Nexo fined $500,000 for “unlicensed” crypto loans in California

California has taken action against Nexo again: the company must pay $500,000 and transfer customer assets into a licensed U.S. affiliate.
The California Department of Financial Protection and Innovation (DFPI) has fined Nexo $500,000 for issuing thousands of crypto-backed loans without a license. The agency found that Nexo issued at least 5,456 loans to state residents without reviewing their credit history, debt levels, or ability to repay.
DFPI said the firm violated core consumer-protection rules. Commissioner KC Mohseni noted that crypto loans must be regulated as strictly as traditional ones: “Lenders must follow the law and avoid risky lending practices that put consumers at risk.”
As part of the settlement, Nexo must move all California users’ funds to a licensed U.S. affiliate within 150 days.

The company called the issue “historical licensing and compliance matters” that do not reflect its current operations. A spokesperson said Nexo maintains ongoing dialogue with regulators and is building “a sustainable, compliant infrastructure.” The platform also confirmed it has not resumed offering products in the United States.

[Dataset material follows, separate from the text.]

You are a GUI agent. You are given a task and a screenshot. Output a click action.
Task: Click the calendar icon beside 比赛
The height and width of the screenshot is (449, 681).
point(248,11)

The violations cited by DFPI span July 2018 to November 2022 – a period when Nexo was rapidly expanding its lending business before exiting the U.S. market under increasing regulatory pressure.
It is not the company’s first dispute with California authorities. Two years earlier, DFPI and a multistate task force reached a $22.5 million settlement over the unregistered Earn Interest product. That same year, the SEC accused Nexo of offering an unregistered lending product and issued another $22.5 million penalty, bringing total U.S. fines in 2023 to $45 million.
Experts say the case underscores deeper compliance issues. Komodo Platform CTO Kadan Stadelmann said issuing loans to thousands of users without assessing repayment ability “raises serious concerns,” and added that California’s lending rules aim to prevent a “crypto version of the 2008 crisis.”
Nexo’s efforts to re-enter the U.S. market are now further complicated. Stadelmann noted that regulators may demand more disclosures, oversight, or additional penalties – though other crypto firms have endured similar pressure: “FTX and Binance survived this – why not Nexo?”